T h i r t y - F o u r t h

WWW Site of the Week:

Walter Miller's Homepage

It has no pictures, no Java, and no frames. It's just a herd of text with typos, grammatical insanity, and links to weird things. And no, it's not Meng Weng Wong's homepage.

The critically acclaimed website, Walter Miller's Home page (http://pages.prodigy.com/Hell/walter) is exactly what one expects to find on the Internet every day but never does. Blood, pus, abuse, and heinous bodily odors exist merely as a tool for this suppressed young man to vent a writing ability that might remind one of the dialectal style of Mark Twain and William Faulkner.

Most personal homepages contain autobiographies that attempt to prove the creator's psychotic derangement. However, the obsessiveness and disgust this site permeates prove the derangement of Walter's grandfather, instead.

While most of the pages talk about Walter's interesting adventures in a Texas trailer while lancing his grandfather's boils, the poor guy also covers three other subjects: his self-image problem; being "the only person in the world married, diworced [sic], paying allimony [sic] AND child support and is still a virgen [sic];" and the wedgie. Not surprisingly, Walter Miller is the proud maintainer of The Wedgie Page, where he defines all sorts of wedgies, from the classic to the centrifugal.

One of the most remarkable concepts of his site is the updates section. Not only are the updates more extensive than the main page, but they exist because people keep coming back for more. Walter comments, "Oh yes it seams many others like to read about what's up with the missorable [sic] mean nasty gristly old basterd [sic]."

Included in the updates are the Walter Miller FAQ, the poetry version of his homepage and even a Star Trek spoof. Most of the updates are in regard to the grandfather's new revolting habits, such as mixing a certain yellow liquid in the orange juice carton and scanning his butt on the computer.

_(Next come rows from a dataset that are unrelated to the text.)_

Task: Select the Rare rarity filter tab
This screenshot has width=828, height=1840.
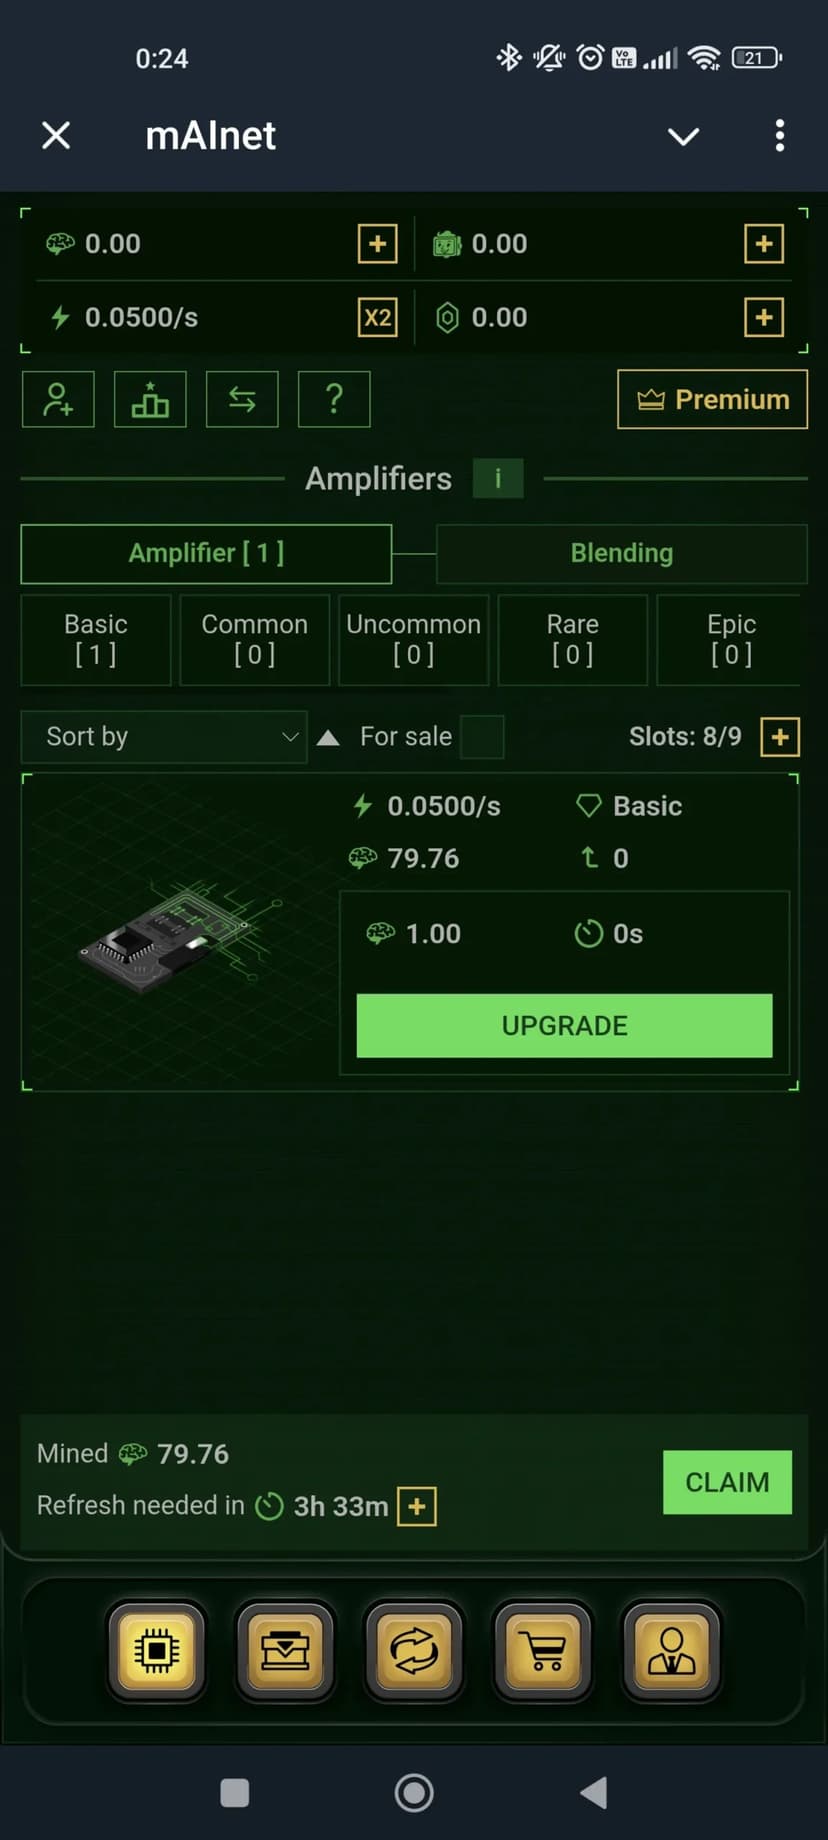Action: [572, 640]
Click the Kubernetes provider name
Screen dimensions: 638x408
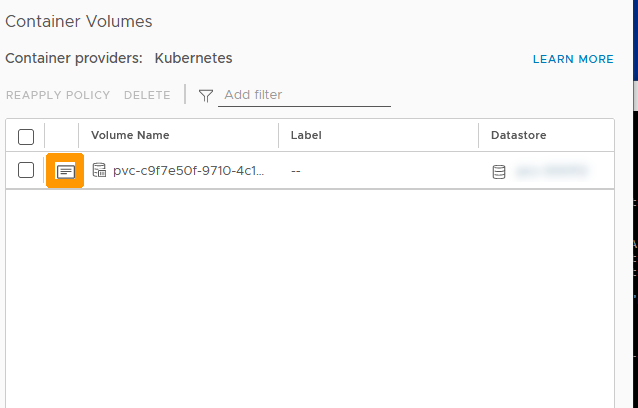[x=193, y=58]
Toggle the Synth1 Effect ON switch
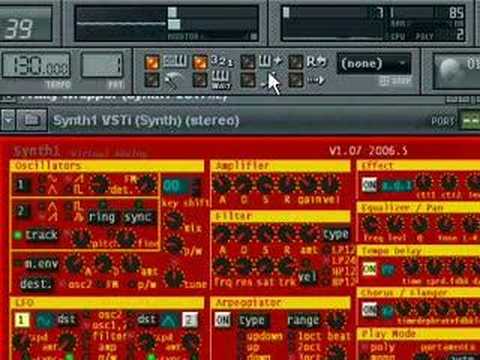Screen dimensions: 480x360 point(369,184)
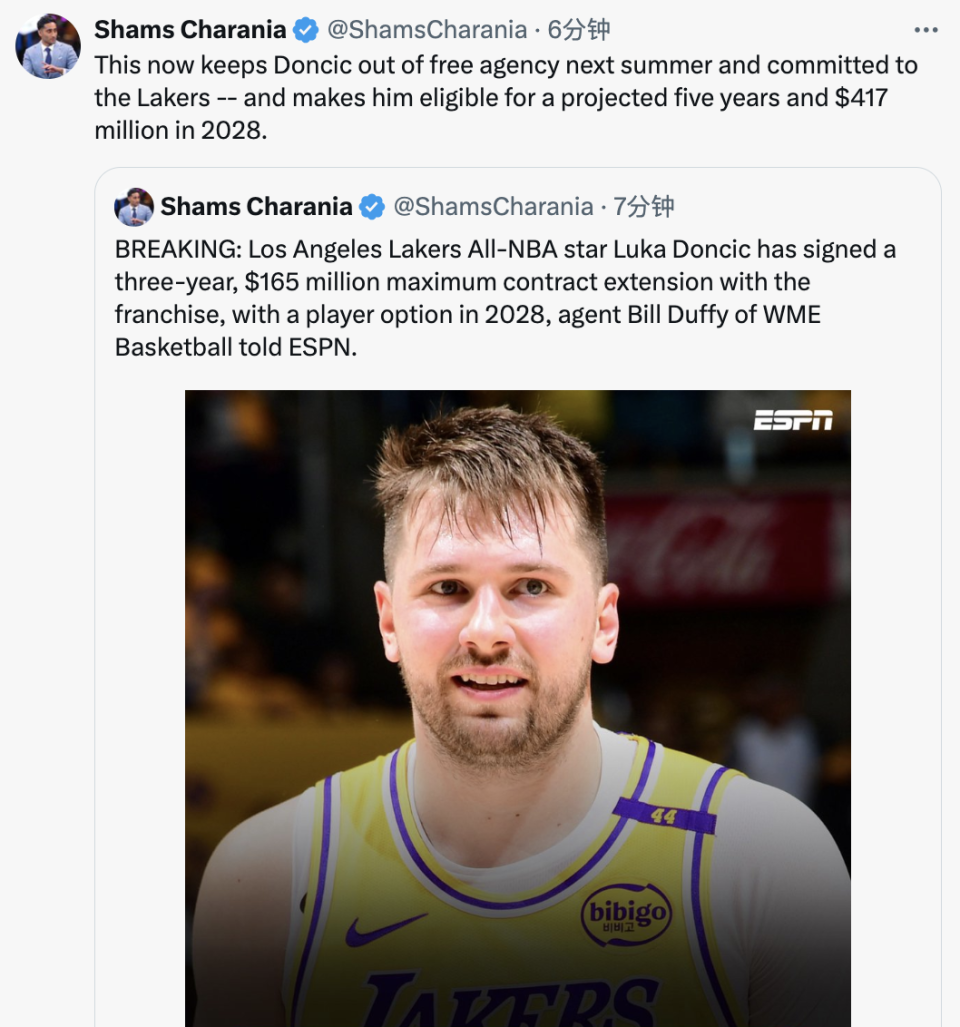The height and width of the screenshot is (1027, 960).
Task: Click the top blue verified badge
Action: (305, 30)
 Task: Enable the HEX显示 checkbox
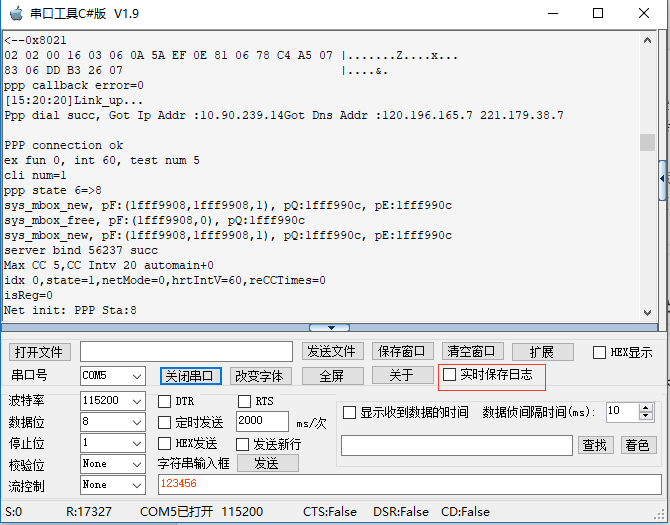[x=600, y=352]
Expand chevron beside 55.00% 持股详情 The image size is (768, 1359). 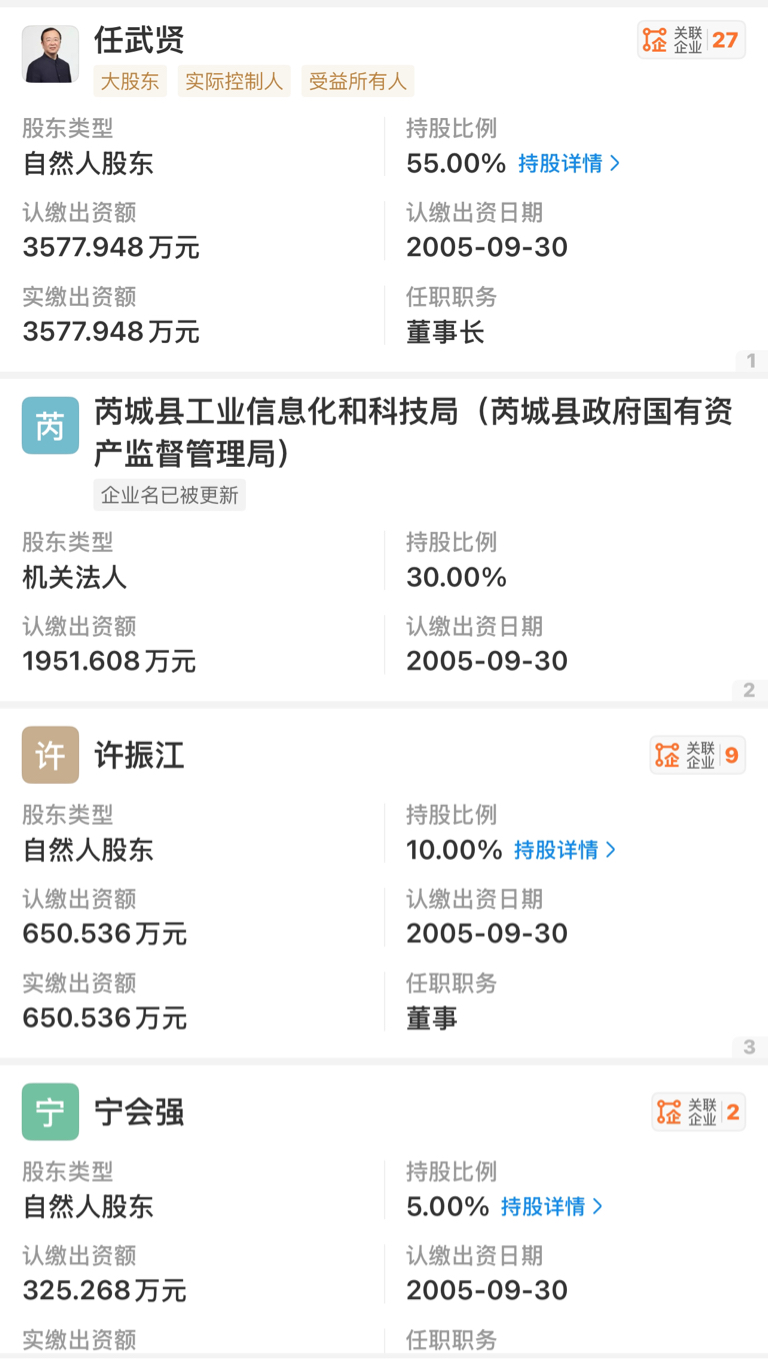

By the way, if you haven't figured it out already, Walter Miller's Home page is a bunch of crap. It looks crappy, the authenticity is crappy and the grandfather is a crappy bastard. But do not be thrown off by its perverse content. If you cultivate an interest in psychology, literature, health care, or sadomasochism, then Walter Miller's Home page will be an enlightening, if not sic, site.